* _Stored data_

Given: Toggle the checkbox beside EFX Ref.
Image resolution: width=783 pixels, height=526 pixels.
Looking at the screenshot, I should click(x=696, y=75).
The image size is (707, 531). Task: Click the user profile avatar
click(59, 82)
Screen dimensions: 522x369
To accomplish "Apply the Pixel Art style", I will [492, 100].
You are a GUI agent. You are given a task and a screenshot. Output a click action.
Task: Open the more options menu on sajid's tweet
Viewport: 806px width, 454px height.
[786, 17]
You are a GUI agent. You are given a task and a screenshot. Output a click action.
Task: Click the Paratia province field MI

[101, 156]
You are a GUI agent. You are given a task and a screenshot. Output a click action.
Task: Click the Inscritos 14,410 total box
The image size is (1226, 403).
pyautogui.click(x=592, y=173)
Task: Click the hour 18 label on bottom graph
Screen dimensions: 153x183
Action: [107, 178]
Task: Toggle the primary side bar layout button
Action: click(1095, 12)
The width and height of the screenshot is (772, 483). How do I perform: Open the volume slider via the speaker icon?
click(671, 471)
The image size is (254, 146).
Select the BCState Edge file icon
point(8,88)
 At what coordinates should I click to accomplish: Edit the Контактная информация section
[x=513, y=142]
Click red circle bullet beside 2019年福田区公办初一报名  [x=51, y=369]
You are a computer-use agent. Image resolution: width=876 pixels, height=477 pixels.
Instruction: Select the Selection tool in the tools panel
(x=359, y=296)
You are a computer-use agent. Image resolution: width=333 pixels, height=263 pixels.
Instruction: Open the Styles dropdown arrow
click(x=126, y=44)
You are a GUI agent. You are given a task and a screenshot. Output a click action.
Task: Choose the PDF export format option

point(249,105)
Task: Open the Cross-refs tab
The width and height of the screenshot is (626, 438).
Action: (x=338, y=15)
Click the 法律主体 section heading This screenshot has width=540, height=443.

* _Instructions to follow_
The line containing "The image size is (254, 146)." opens the range, and the last line of the entries closes it; copy that range exactly.

* _Problem solution_
The image size is (254, 146).
Select the BCState Edge file icon
point(8,88)
 At what coordinates should I click to accomplish: Edit the Контактная информация section
[x=513, y=142]
Click red circle bullet beside 2019年福田区公办初一报名  [x=51, y=369]
You are a computer-use agent. Image resolution: width=876 pixels, height=477 pixels.
Instruction: Select the Selection tool in the tools panel
(x=359, y=296)
You are a computer-use agent. Image resolution: width=333 pixels, height=263 pixels.
Instruction: Open the Styles dropdown arrow
click(x=126, y=44)
You are a GUI agent. You are given a task and a screenshot. Output a click action.
Task: Choose the PDF export format option

point(249,105)
Task: Open the Cross-refs tab
The width and height of the screenshot is (626, 438).
Action: (x=338, y=15)
Click the 法律主体 section heading This screenshot has width=540, height=443.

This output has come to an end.